(Entries on where items appear):
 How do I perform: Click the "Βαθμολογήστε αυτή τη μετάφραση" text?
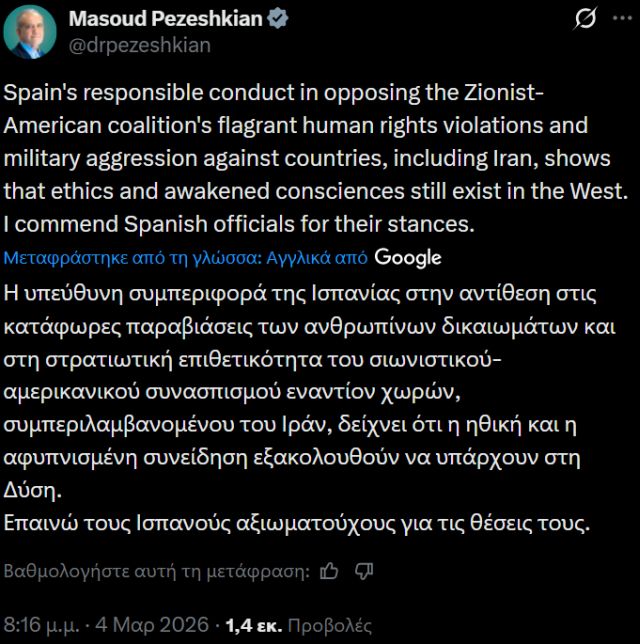tap(158, 571)
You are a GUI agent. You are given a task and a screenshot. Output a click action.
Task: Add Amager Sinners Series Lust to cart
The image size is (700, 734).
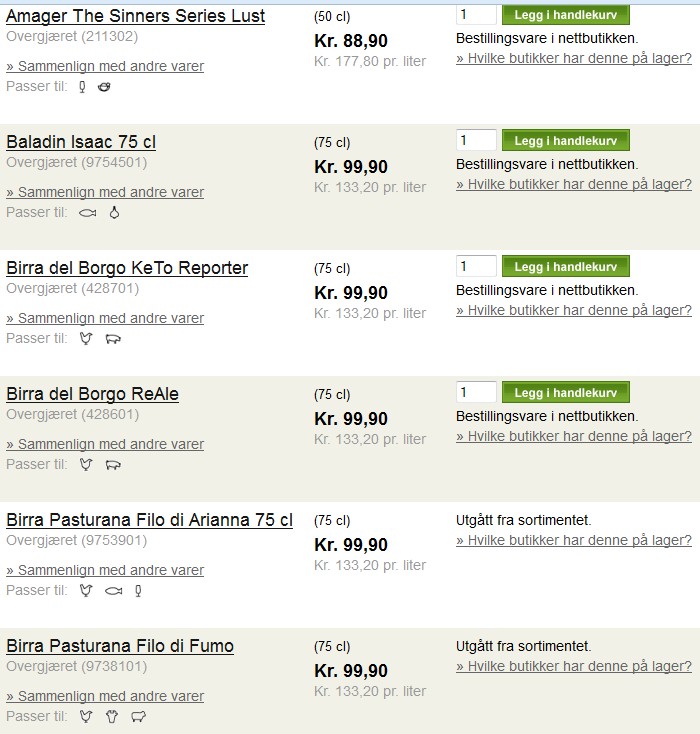coord(566,15)
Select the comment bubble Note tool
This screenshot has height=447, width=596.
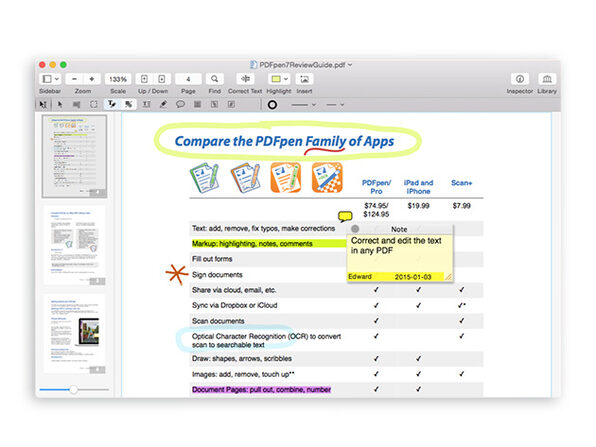click(x=180, y=104)
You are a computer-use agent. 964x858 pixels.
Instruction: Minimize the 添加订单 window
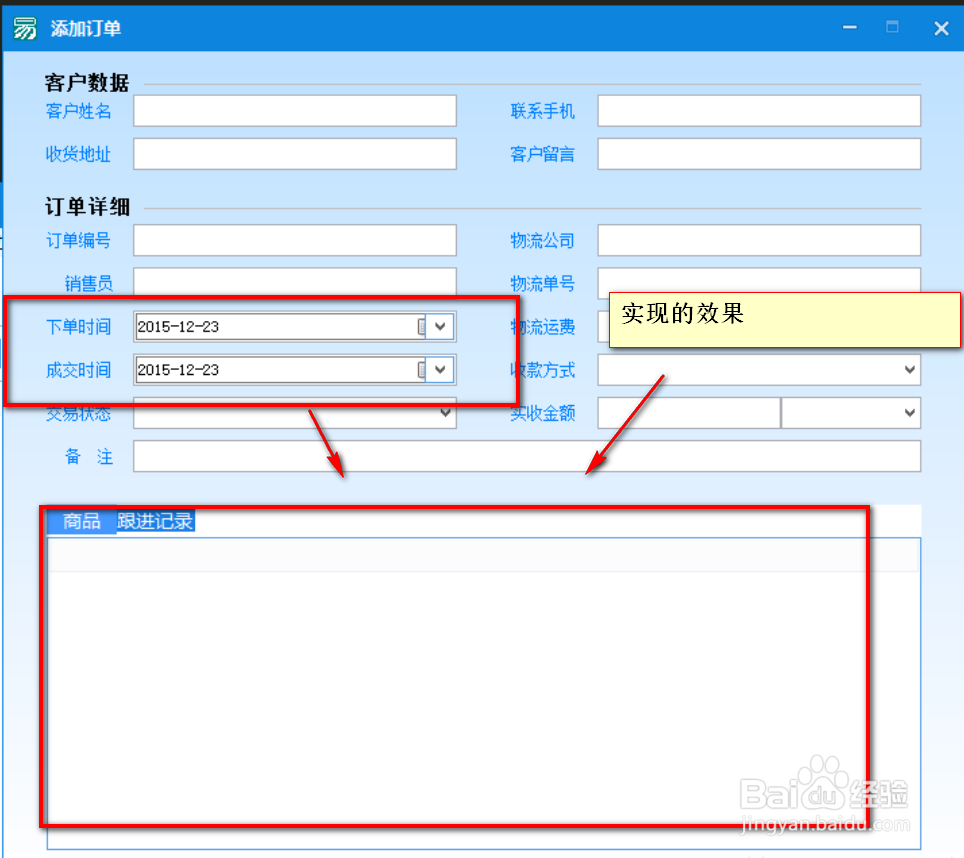tap(848, 27)
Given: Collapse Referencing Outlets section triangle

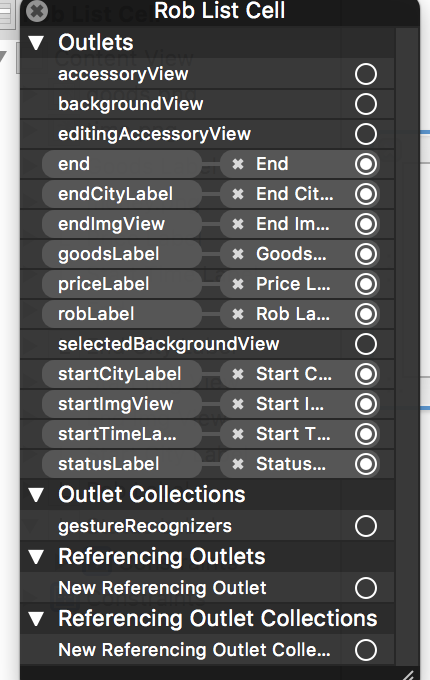Looking at the screenshot, I should [36, 557].
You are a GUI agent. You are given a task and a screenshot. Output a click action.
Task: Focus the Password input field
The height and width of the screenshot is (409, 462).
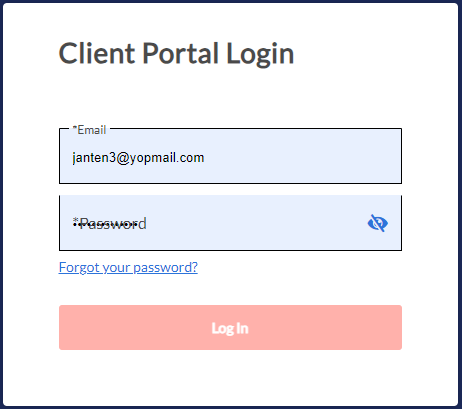[x=230, y=223]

(Written instruction): Write out every line above exactly as it stands, omitting the pictures.

(Solution to the problem):
 How do I perform: Click the "Βαθμολογήστε αυτή τη μετάφραση" text?
tap(158, 571)
You are a GUI agent. You are given a task and a screenshot. Output a click action.
Task: Add Amager Sinners Series Lust to cart
The image size is (700, 734).
coord(566,15)
Select the comment bubble Note tool
This screenshot has height=447, width=596.
click(x=180, y=104)
You are a computer-use agent. 964x858 pixels.
Instruction: Minimize the 添加订单 window
tap(848, 27)
Given: Collapse Referencing Outlets section triangle

Looking at the screenshot, I should [36, 557].
You are a GUI agent. You are given a task and a screenshot. Output a click action.
Task: Focus the Password input field
The height and width of the screenshot is (409, 462).
[x=230, y=223]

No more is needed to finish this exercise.